For many people, word processing is the computer application they are most familiar with; it is also the main reason for the explosion in popularity of PCs in the 1980s. The descendant of typing, words are written on a "virtual" page which allows the user to make corrections, insert or delete text and reformat it without having to retype the whole. As a data file, the word-processed text can also be copied an infinite number of times if so desired; equally an infinite number of printed copies can be made from one file.
Word-processing programmes (for example Microsoft Word, MacWrite) also contain thesauruses and dictionaries and offer users the ability to check the spelling of words they are uncertain of; this has been of particular benefit to people with problems such as dyslexia and non-native language speakers. Text can also be dictated using voice recognition software, although development is still in its infancy.
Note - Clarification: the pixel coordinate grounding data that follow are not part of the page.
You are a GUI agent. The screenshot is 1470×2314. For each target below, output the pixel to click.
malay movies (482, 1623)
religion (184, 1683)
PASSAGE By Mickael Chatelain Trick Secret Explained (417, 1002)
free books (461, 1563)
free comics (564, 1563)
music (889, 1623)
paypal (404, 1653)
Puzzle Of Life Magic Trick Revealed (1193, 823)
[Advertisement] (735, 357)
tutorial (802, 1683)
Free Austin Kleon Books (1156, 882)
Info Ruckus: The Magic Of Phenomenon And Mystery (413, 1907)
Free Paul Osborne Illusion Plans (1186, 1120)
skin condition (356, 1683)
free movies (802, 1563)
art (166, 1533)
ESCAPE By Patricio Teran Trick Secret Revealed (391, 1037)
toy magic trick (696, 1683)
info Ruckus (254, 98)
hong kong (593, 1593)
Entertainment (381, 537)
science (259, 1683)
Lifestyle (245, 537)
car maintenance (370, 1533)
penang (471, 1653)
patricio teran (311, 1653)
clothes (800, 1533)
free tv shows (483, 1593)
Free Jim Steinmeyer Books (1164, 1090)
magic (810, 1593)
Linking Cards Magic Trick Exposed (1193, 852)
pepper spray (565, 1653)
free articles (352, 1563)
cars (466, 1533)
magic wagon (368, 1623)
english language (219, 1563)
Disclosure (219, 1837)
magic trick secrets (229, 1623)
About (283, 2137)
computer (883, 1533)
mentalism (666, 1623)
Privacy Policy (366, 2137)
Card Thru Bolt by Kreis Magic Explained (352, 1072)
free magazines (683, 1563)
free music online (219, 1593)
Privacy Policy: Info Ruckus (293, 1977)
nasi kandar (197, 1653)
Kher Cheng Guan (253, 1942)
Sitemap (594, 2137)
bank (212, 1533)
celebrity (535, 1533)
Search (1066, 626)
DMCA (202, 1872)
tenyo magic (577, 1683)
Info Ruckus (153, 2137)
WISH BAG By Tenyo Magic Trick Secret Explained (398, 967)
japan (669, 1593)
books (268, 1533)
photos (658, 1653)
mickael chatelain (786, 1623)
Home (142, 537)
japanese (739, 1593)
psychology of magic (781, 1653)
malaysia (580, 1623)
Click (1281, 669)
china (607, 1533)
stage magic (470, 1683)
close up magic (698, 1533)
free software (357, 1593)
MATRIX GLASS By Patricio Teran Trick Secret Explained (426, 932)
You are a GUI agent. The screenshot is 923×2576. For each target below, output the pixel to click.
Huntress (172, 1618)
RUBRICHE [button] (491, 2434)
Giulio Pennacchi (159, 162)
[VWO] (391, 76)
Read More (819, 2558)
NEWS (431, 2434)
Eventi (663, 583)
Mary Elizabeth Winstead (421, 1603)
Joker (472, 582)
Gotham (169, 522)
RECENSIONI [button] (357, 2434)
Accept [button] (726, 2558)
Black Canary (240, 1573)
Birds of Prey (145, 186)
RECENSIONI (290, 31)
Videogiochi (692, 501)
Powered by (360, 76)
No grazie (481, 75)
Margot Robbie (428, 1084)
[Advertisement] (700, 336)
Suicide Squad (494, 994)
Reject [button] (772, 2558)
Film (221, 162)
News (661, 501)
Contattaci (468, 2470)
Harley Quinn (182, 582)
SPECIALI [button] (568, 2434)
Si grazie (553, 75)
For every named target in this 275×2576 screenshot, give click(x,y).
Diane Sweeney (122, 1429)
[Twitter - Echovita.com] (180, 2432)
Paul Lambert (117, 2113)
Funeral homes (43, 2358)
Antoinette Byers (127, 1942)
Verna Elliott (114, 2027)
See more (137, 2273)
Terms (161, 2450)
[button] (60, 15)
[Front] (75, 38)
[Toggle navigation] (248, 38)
These latter aspects of word processing were foretold in Angela Brazil's A Popular Schoolgirl (Blackie & Son, London, 1920, pp35, 76-7):
. . . Fil's spelling was proverbial in the form, and was
often of a purely phonetic character. Miss Strong had periodical crusades
to improve it, but generally gave them up as a bad job, and recommended
constant use of a dictionary instead.
[Later, Fil sighs to Ingred] "I wish . . . that someone would invent a typewriter that would just spell the words ready-made when you press a button."
"There's a fortune waiting for the man who does," agreed Ingred. " 'The Royal-Road-To-Learning Typewriter: spells of itself.' It would sell by the million, I should think."